The truth is that your garden is not going to need you every day.  Maybe it just rained last night but not so violently that anything was disturbed, nothing is ready to be harvested, and the weeds are temporarily tamed.  Be a bit of a helicopter parent anyway.  Not too long ago, I was reading a blog or an article that recommended you make a resolution to spend time in your garden daily – whether it’s five minutes, ten minutes, fifteen minutes, whatever you feel you can commit to.  That way, even if there is nothing to do, you know it.  That way, you can keep tabs on all your plants and catch problems early.  That way, your garden is always a priority.  When I still lived with my parents, I did this with their garden, and I always found some little task that could be done – although sometimes, I just sat and watched the bees.  I’m less consistent now – after the 45 minute commute from my teaching job, I feel exhausted and hungry and there’s nothing to nourish me in my garden at the moment.  But I always feel better after spending some time outside in my garden.

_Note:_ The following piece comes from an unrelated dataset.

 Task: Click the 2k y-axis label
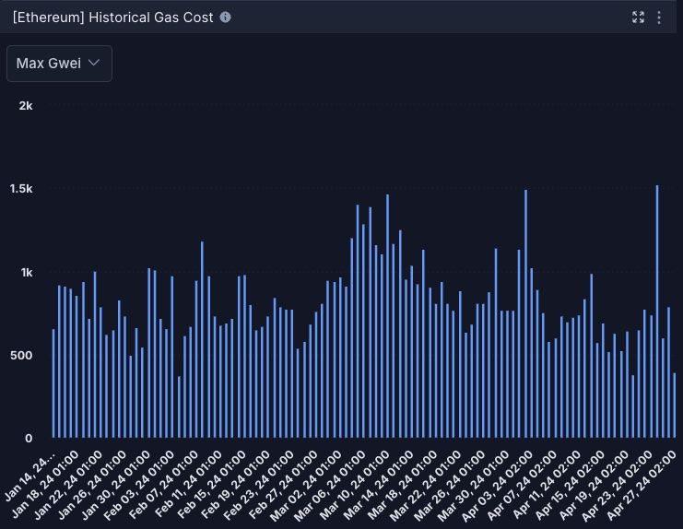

Everything I’ve written can be taken with a grain of salt – this is based on my 6+ years experience of trials and disappointments.  I’m so fortunate to be in a place in my life right now where we decided we wanted a large garden bed in the middle of the back yard and we could afford to rent a tiller to make quick work of it.  But my vegetable garden history has been largely depressing and filled with struggle to find little successes.  So I write as I’ve found.

Despite everything I’ve said, I’d also say go and do whatever you really want to do.  If you want to handle a huge plot of zucchini even though I’ve warned you about vine borers, go do it.  There are pesticides, there is netting available, and there’s a good chance that you’ll harvest some zucchini before the plants give up.  Failing, honestly, is part of the fun – now you know more than you did before and more than many of your friends will ever experience.

So I know it was a long read – but I hope this is helpful!

What’s your best piece of gardening advice?